Entries taken from a collection
+++
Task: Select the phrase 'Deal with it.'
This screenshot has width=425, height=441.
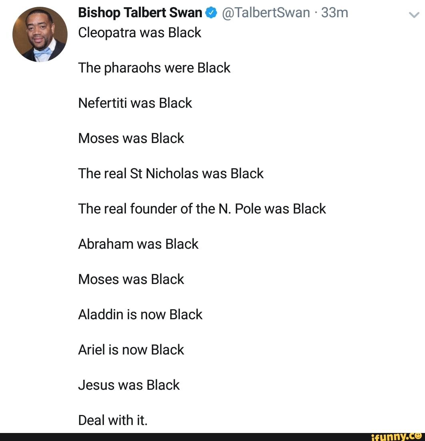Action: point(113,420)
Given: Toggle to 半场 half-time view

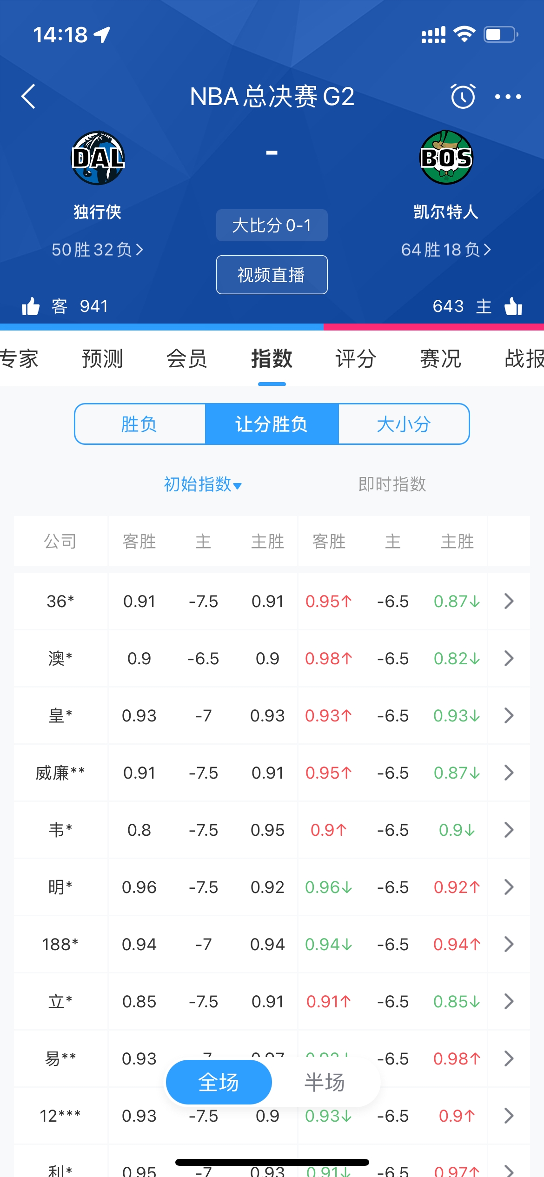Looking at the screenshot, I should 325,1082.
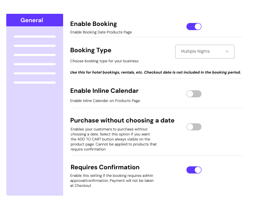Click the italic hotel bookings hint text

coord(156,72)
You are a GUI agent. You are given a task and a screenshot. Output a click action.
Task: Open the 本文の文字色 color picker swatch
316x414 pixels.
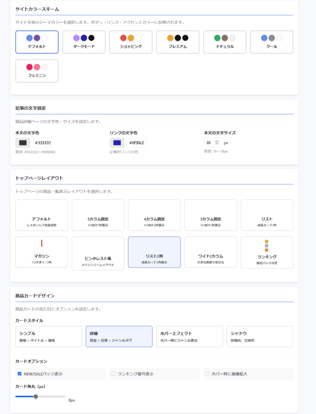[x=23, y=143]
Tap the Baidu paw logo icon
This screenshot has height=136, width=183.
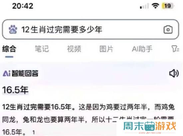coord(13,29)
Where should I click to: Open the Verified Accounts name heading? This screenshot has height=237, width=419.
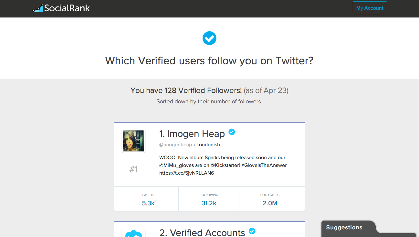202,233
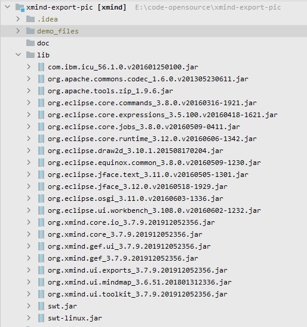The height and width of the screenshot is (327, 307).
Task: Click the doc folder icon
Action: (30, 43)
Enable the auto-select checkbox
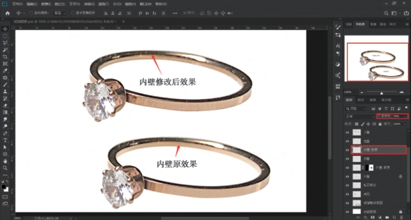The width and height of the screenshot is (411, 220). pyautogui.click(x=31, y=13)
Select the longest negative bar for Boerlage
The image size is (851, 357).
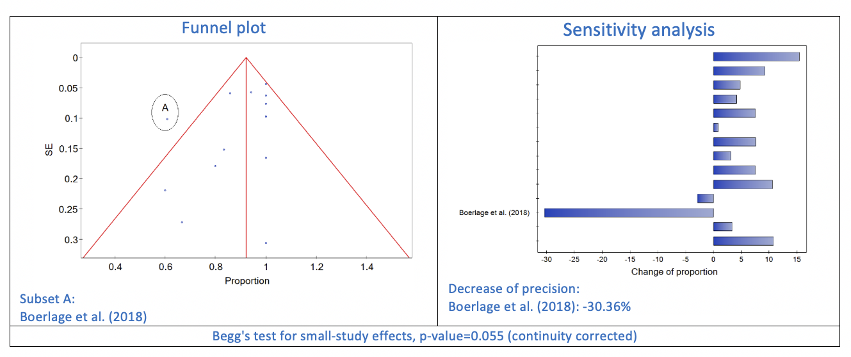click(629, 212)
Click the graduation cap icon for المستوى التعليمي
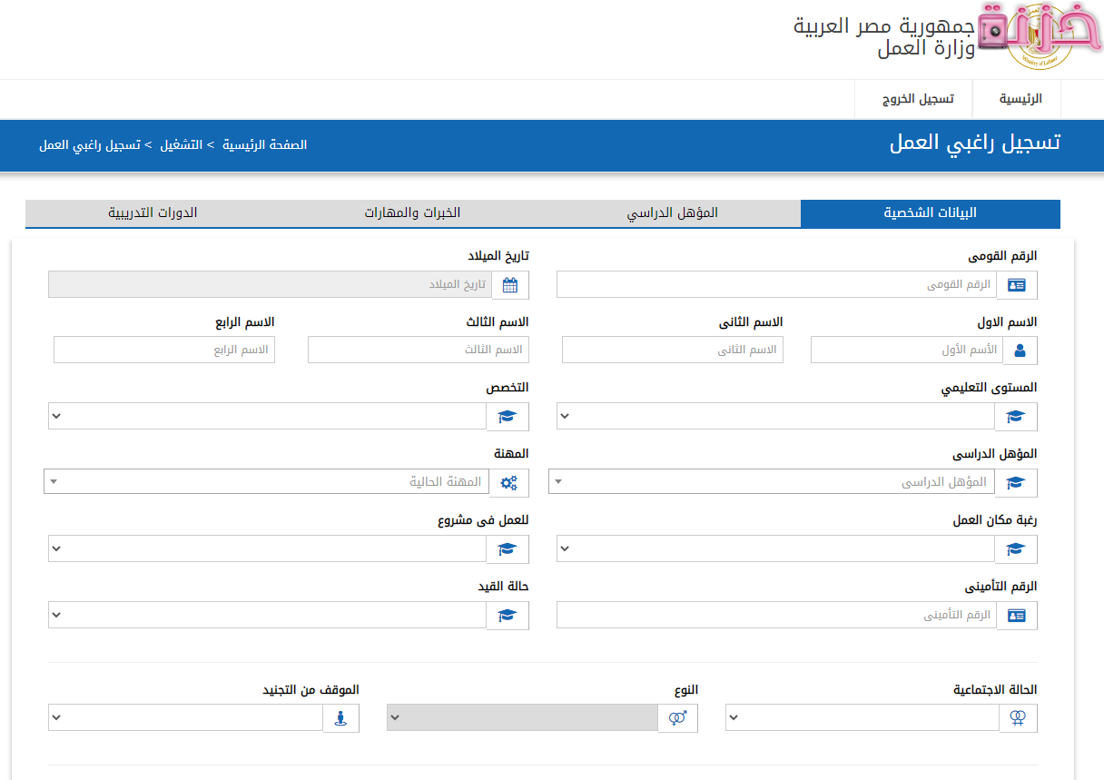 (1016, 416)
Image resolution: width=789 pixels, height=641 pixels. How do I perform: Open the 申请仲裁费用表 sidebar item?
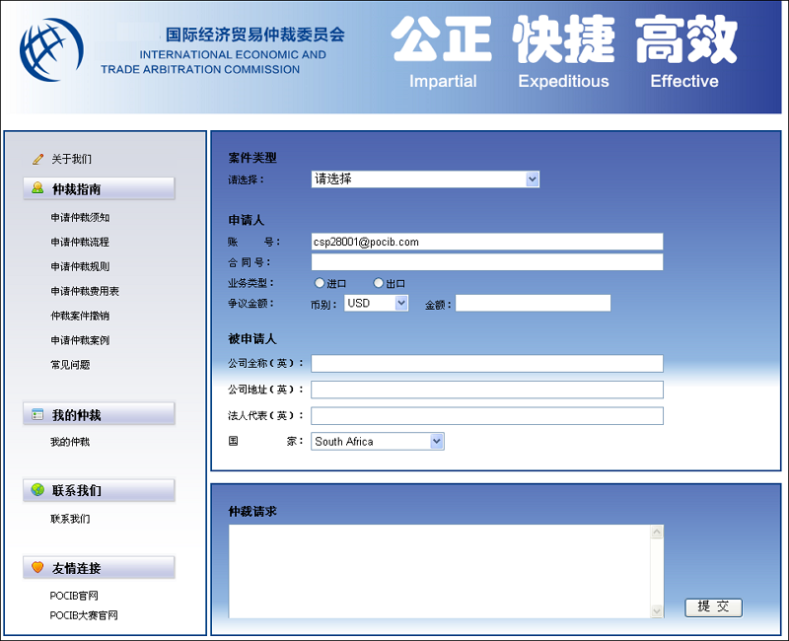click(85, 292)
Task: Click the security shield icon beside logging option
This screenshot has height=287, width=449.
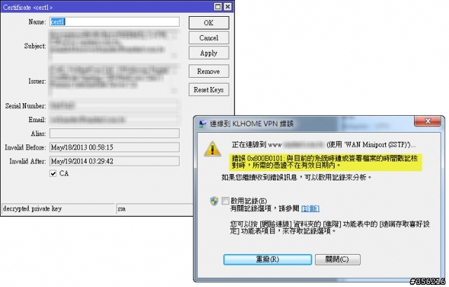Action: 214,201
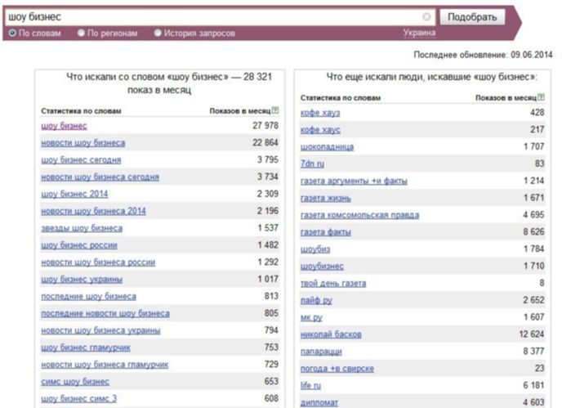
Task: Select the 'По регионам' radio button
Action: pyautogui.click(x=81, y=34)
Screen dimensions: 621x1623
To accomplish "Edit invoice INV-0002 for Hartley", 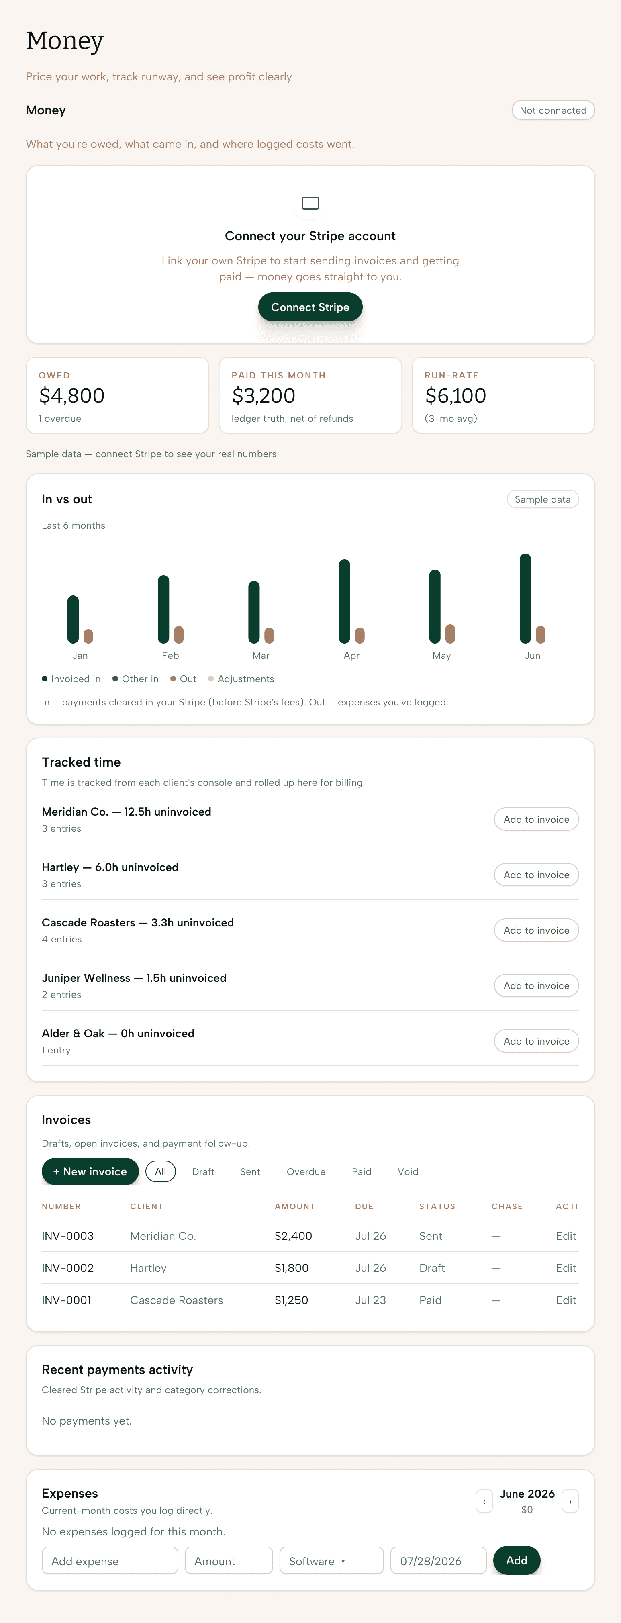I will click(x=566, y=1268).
+++
### TASK OBJECTIVE
An exact copy is needed of the stretch above that opens with the line containing "The image size is (851, 357)." and closes with the line containing "Task: Click the security"; the pictures are not part of it.

### FINAL ANSWER
The image size is (851, 357).
click(629, 212)
Click the graduation cap icon for المستوى التعليمي
 (1016, 416)
Image resolution: width=789 pixels, height=641 pixels. How do I perform: Open the 申请仲裁费用表 sidebar item?
click(85, 292)
Task: Click the security shield icon beside logging option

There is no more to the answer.